Here is direct commentary from Friday’s Texas Forensic Commission’s DNA focus group on what to do with adjusting ( i.e. dialing it back from over its optimistic past) DNA mixture analysis. Below, Grits describes the quandary of DNA being this forensic declared “gold standard” of being modified to a lesser plateau of certainty. Two opposing outcomes seem to be apparent: 1) this could be repeated in every state of the Union and 2) consensus of what to do needs to be determined at the national level with mandatory rules of the road.
I think most people are ignoring statements that this adjustment “won’t exclude the perpetrator” as it ignores the seminal TX case, using the proposed adjustment, had the probability of a “mis-match” likelihood ratio going from one in a million to 1 in 38.
This may require a ground breaking entry by the Congress or the Executive Branch to avoid the mish-mash guaranteed by outcome 1). Unfortunately, in the forensic science community/legal interface, the mechanism for this type of reform/science advance has always been state-by-state. Unless its the feds declaring changes in their internal methods as seen in their decommissioning hair comparisons, bullet lead profiling, and many years ago, handwriting comparisons.
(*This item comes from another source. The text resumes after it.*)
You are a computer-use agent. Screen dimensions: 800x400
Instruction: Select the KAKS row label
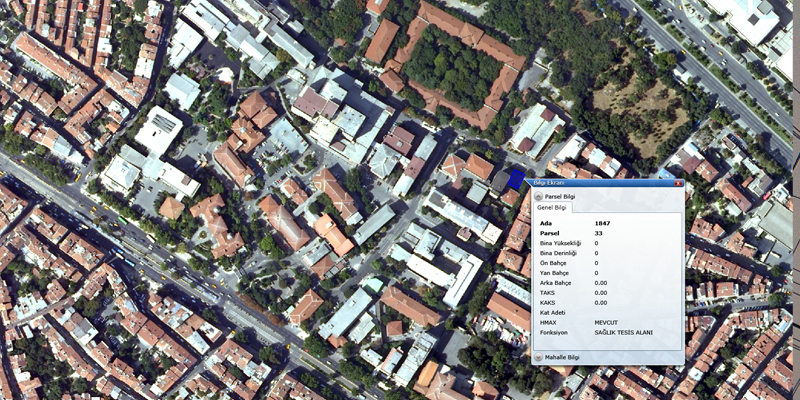[547, 303]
Here’s a excerpt from Grits:
“Yesterday for work I attended a Forensic Science Commission committee meeting in Dallas on DNA mixtures where the agenda had suggested they’d be parsing prosecutor disclosure obligations and mapping out a path toward reviewing old cases. Instead, the committee couldn’t field a quorum, so four scientists brought in to advise them were left to field a lengthy panel-discussion/Q&A which clarified some issues and on others, only emphasized how muddy much of this remains.
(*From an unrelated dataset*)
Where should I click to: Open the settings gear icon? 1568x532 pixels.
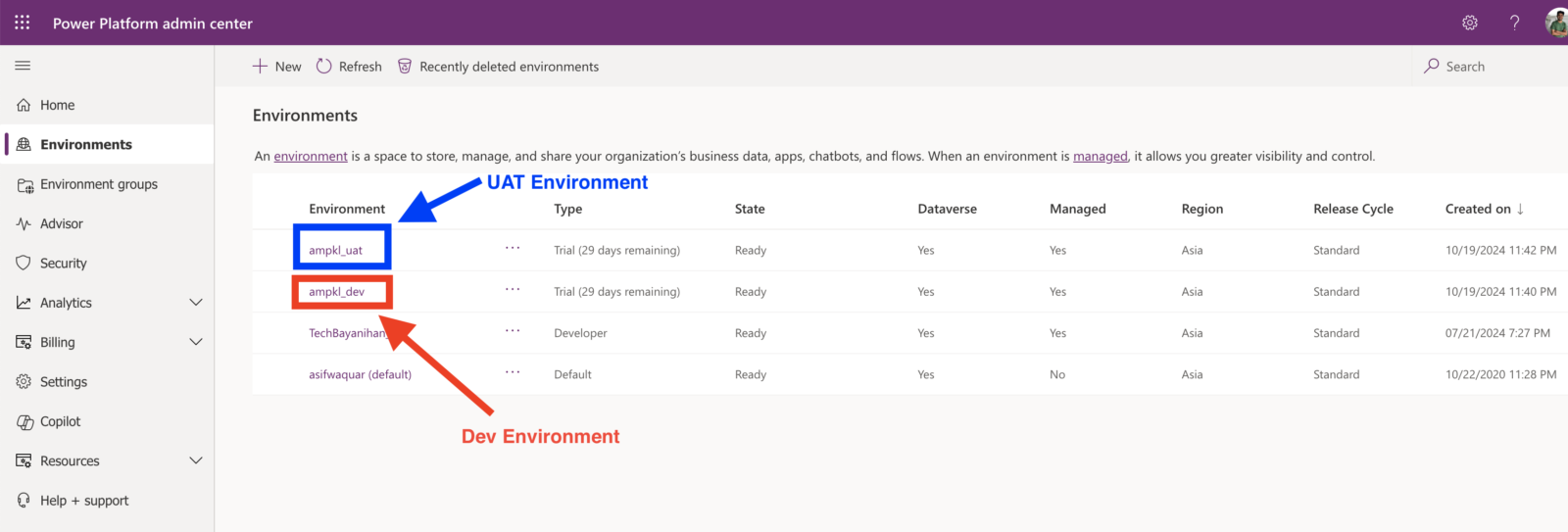[1469, 23]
Terri Langford at the Texas Tribune was the only reporter there, here’s her story. In general, she correctly summarized:
experts tried to temper the expectations about DNA testing that were built over more than a decade.
“One of the problems was DNA was called the gold standard,” Bruce Budowle, director of the University of Texas Health Science Center’s Institute of Applied Genetics, said. “Big mistake.”